Alaska Airlines delivered a 40-pounder to organizers of the fourth annual Copper Chef Cook-Off at Seattle-Tacoma International Airport Friday. Celebrities and chefs were waiting in wee hours for their first taste of the delicacy.
“Salmon in the morning for breakfast, pretty hard to beat,” said former Seattle Mariner Jay Buhner who was licking his chops at the airport.
Over at Salty’s Seafood Grill in West Seattle other celebrities gathered to gulp down what was billed as the first salmon off the boats in Cordova, Alaska.
John Keister and Pat Cashman of the locally produce “The 206” show compared two Copper River species at Salty’s; Sockeye and Chinook. Chinook took that contest.

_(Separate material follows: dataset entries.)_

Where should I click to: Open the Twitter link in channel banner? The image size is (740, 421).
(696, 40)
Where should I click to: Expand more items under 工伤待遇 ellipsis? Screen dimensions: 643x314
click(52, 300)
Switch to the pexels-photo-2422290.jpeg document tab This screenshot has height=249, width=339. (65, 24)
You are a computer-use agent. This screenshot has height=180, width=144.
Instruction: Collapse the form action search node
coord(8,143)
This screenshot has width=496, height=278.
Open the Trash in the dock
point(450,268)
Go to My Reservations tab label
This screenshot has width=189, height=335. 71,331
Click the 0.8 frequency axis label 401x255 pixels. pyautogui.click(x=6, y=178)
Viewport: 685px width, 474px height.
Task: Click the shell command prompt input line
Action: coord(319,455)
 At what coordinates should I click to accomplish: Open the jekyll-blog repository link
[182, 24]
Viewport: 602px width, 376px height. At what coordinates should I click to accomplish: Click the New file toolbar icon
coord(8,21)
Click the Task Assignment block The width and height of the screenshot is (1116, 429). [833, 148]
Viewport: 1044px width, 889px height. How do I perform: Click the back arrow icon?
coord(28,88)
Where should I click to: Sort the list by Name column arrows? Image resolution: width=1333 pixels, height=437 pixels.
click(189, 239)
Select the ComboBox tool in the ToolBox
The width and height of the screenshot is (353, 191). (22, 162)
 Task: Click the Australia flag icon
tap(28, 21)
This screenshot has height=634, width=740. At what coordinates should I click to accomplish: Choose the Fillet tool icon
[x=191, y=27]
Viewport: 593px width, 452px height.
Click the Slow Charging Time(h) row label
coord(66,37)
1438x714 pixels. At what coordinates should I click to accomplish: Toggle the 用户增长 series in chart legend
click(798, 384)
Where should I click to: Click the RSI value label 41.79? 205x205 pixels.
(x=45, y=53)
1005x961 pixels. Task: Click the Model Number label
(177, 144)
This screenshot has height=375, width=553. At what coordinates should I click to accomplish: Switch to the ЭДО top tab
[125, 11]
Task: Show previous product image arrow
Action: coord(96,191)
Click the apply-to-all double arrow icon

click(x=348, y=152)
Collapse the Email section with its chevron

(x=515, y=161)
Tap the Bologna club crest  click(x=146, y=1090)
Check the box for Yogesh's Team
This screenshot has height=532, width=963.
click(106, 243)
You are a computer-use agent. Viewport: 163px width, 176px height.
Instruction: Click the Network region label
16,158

Salty’s owner Gerry Kingen was so into the race to be first, he planned to go out on a boat and catch his own. Bad weather forced him to miss that opportunity but he was there to claim the first salmon brought in by a commercial fisherman.
Buyers for grocery chains like Fred Meyer and QFC also had their buyers on the docks in Cordova.
Salty’s will serve a lunch portion of Copper River Salmon for about $35. Most stores will sell it in the $30 per pound range. But as soon as the supply goes over the next few weeks the prices will begin to come down.
The plane carried 24,600 pounds of fish, and Alaska Airlines scheduled three more salmon flights Friday. The airline says it will ship more than 2 million pounds of salmon this year across its 95-city network.